Beth n'est plus très loin, je reconnais la maison dans laquelle elle est censée vivre. Tout est similaire à la ville que j'ai cru connaître, mais plus rien n'a le même aspect. De la mousse a élu domicile sur les murs et le sol... Des champignons et de la végétation à tout va.

Il n'y a plus de circulation, plus de klaxon ni de va-et-vient. Tout est figé dans une décrépitude des plus profondes.

- Tu es déjà là ! S'amuse-t-elle depuis la fenêtre de sa chambre.

Je lui souris puis elle descend m'ouvrir la porte. Je n'ai pas le temps d'ouvrir la bouche qu'elle me saute déjà dans les bras.
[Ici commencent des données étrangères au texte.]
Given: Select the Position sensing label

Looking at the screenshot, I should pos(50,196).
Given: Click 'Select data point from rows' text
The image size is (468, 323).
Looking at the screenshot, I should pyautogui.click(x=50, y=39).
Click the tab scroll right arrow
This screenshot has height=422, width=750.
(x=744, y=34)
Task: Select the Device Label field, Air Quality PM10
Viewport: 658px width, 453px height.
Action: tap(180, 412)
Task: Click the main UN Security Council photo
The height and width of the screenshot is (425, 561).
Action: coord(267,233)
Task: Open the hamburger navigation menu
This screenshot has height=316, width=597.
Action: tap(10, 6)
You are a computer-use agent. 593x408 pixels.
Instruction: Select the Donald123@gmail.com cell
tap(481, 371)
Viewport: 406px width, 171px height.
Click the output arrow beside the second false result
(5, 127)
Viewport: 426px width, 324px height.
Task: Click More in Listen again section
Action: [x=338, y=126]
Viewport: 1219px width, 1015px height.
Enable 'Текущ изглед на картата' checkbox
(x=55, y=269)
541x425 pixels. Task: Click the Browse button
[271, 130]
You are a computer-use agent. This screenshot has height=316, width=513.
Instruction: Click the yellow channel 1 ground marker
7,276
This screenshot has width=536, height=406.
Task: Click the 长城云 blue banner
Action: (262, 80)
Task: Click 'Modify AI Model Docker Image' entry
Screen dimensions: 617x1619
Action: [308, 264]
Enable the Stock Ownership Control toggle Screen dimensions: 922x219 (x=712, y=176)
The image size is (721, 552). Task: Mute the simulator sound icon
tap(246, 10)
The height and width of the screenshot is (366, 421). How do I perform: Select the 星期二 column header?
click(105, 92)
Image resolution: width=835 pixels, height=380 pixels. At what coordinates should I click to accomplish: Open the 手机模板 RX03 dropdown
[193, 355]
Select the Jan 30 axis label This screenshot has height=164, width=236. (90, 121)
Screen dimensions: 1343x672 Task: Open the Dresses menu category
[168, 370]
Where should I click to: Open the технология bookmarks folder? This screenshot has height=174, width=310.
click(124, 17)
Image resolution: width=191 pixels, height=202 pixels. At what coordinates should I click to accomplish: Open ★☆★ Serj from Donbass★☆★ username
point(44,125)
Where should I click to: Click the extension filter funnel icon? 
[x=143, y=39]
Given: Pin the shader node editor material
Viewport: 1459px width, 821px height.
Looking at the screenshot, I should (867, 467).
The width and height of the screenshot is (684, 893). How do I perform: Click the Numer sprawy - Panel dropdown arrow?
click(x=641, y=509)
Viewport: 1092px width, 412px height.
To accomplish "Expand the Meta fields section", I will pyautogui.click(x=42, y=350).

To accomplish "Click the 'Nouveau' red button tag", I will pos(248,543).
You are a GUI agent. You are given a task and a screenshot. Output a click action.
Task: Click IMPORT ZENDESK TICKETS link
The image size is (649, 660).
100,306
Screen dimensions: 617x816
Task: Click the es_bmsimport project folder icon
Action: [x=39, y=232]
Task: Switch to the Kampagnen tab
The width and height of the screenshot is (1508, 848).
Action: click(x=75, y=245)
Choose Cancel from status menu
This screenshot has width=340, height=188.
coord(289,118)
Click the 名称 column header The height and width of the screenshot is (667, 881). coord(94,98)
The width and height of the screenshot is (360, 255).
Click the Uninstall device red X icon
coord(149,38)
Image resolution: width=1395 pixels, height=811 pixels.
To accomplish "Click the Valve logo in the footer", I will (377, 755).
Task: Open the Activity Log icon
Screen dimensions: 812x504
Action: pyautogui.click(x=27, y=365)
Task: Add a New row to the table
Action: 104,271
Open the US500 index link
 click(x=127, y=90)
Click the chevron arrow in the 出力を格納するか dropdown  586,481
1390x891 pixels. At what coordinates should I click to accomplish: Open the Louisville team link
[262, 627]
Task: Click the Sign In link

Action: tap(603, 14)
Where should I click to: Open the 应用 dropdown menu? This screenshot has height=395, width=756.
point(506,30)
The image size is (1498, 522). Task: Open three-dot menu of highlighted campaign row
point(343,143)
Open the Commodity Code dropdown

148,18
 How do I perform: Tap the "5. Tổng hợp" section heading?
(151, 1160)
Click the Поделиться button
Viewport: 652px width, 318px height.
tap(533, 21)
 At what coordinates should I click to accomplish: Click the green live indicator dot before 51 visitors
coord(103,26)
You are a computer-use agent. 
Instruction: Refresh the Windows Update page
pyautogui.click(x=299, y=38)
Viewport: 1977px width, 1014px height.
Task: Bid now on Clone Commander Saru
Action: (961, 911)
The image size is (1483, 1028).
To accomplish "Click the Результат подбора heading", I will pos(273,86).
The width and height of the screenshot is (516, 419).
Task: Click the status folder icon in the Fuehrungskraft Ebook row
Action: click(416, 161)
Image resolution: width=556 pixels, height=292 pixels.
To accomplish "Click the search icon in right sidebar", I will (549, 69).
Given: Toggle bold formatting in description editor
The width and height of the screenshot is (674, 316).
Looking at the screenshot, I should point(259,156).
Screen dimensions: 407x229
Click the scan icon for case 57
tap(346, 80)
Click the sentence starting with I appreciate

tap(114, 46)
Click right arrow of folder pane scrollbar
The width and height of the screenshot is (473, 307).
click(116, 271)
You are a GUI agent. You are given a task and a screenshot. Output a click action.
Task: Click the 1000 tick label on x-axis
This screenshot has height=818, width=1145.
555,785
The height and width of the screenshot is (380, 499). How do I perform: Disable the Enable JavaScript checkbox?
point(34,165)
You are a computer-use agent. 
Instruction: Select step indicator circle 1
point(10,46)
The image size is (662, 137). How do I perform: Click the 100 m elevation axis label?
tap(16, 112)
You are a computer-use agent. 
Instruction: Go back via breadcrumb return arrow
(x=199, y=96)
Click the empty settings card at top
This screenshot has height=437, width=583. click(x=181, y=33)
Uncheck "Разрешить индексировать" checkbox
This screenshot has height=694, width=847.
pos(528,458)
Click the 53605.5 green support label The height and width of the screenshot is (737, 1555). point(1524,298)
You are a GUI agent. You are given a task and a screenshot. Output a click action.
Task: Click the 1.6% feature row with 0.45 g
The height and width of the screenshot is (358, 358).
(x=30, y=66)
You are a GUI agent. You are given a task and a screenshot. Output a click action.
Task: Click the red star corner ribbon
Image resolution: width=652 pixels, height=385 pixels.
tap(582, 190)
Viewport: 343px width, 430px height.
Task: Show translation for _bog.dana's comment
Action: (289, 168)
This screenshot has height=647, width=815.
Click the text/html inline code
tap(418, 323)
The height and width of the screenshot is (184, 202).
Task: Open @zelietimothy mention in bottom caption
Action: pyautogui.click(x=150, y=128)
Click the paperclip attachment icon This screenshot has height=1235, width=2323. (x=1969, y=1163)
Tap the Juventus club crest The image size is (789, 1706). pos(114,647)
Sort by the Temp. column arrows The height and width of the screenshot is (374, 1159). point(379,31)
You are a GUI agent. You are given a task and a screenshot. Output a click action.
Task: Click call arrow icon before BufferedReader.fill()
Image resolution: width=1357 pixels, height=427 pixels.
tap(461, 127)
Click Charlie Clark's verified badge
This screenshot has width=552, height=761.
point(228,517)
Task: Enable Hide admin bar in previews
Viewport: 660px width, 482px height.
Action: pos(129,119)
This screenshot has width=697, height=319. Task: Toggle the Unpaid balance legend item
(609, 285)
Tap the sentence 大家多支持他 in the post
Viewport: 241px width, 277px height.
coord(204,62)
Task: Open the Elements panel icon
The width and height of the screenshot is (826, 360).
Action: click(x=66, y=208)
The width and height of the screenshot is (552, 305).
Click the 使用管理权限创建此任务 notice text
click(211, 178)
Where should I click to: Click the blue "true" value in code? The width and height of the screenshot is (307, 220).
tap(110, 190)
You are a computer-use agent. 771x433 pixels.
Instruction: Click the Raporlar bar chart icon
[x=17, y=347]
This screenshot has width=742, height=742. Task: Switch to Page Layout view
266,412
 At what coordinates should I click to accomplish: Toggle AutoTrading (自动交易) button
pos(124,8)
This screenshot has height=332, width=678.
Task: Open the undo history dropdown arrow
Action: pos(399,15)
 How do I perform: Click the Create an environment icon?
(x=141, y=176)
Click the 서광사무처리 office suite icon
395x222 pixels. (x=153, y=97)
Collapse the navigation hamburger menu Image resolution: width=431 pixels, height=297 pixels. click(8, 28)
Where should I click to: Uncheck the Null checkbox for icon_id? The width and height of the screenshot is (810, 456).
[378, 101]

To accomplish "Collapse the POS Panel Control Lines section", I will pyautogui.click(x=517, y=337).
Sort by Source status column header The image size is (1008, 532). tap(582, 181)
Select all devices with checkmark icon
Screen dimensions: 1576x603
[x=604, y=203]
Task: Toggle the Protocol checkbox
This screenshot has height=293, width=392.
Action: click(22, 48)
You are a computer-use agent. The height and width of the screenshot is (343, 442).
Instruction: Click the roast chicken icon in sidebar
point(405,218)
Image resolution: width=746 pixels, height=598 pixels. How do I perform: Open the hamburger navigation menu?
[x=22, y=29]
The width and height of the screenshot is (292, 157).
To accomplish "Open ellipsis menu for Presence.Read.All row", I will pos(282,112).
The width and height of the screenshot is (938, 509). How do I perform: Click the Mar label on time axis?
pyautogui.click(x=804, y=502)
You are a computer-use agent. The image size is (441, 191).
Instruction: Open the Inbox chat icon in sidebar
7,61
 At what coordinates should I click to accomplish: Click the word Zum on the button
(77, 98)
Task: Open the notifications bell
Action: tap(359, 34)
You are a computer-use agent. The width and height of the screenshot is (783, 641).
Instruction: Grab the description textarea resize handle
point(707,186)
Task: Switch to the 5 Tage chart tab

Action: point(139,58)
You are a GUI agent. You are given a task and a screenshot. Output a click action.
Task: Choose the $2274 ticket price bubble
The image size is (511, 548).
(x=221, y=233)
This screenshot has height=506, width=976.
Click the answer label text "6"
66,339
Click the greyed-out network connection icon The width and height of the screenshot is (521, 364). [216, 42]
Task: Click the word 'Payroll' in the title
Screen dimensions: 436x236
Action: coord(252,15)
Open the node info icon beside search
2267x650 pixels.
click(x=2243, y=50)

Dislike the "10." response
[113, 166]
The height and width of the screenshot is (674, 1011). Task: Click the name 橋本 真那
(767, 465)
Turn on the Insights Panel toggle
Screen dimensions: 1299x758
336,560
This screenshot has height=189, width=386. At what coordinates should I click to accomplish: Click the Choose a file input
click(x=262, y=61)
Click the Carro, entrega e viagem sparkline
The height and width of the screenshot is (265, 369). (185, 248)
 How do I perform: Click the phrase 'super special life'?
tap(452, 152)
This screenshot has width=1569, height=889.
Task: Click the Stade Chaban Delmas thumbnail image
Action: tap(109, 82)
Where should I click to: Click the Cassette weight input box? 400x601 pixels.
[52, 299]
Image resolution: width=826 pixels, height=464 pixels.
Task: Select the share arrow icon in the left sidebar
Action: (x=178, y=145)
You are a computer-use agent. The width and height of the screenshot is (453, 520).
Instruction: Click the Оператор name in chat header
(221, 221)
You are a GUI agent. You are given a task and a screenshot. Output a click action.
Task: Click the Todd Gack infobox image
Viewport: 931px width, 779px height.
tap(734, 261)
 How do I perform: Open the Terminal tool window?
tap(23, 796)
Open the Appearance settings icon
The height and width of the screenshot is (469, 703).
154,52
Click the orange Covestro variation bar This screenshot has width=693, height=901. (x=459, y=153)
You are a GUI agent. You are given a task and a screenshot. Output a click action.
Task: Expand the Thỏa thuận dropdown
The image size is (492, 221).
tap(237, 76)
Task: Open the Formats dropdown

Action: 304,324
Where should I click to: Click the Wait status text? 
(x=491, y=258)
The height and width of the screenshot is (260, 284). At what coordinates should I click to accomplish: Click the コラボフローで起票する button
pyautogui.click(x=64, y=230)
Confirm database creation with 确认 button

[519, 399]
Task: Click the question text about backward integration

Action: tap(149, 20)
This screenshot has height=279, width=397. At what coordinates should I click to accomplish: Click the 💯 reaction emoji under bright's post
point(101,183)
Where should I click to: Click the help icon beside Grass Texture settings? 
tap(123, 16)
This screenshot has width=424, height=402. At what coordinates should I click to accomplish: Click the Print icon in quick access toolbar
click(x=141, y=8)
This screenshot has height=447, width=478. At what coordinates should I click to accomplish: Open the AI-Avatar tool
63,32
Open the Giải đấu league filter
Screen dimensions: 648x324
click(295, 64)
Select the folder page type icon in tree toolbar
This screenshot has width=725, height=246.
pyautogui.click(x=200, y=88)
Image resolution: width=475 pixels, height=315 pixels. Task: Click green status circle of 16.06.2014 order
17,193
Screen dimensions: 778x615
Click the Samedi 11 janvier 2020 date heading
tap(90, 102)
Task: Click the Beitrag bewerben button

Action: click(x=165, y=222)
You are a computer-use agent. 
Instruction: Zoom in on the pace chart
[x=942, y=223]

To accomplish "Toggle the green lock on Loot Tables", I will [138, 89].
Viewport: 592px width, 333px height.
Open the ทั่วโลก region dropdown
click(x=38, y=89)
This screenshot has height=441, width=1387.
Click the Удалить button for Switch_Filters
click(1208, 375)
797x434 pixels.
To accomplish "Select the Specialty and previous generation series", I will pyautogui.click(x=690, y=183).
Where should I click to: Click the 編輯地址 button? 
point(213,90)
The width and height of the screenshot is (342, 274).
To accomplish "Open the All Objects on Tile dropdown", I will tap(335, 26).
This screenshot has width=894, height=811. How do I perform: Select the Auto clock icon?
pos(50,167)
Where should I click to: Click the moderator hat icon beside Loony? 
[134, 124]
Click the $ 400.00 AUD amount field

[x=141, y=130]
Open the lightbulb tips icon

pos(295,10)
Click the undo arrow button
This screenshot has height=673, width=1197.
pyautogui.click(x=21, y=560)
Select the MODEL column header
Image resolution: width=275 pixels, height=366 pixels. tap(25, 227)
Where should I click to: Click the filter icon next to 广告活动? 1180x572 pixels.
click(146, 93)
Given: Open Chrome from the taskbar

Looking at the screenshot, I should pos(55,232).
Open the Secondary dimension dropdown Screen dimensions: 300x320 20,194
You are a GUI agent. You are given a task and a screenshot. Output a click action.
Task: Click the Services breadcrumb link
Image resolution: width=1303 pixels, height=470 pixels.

- A quoi veux-tu jouer aujourd'hui ? Ma maman et mon papa vont bientôt rentrer !

- Beth ? C'est moi !

- Micka, tu m'as tellement manqué ! Comment étaient tes vacances ? Tu n'as pas trop bronzé, rigole-t-elle en me pinçant la joue. Tu sembles contrarié, tu vas bien ? Viens, suis-moi, j'ai un nouveau jeu de société !

- Tout va bien pour toi ? Je demande avec une pointe d'amertume.

- Oui, je vais super bien ! Pourquoi cette question ?

- Pour rien...

Je m'éloigne d'elle, les larmes aux yeux.

- Où tu vas ? Me demande-t-elle en m'attrapant la main.

- Je dois rentrer à la maison...

- C'est encore ta maman qui te punit ? Puni, puni, puni !

Elle secoue ses cheveux et mâchouille ceux qui lui tombent dans la bouche. Elle me regarde, puis éclate de rire.

- Tu reviens me voir rapidement ? Promis, promis, promis, promis ?

- Oui, je reviendrai.

- Tu promets ?

- Oui, je le promets.

Mon cœur se soulève, je retiens mes sanglots. La seule personne sur laquelle je pouvais me reposer est complètement atteinte. Elle ne semble pas avoir grandi.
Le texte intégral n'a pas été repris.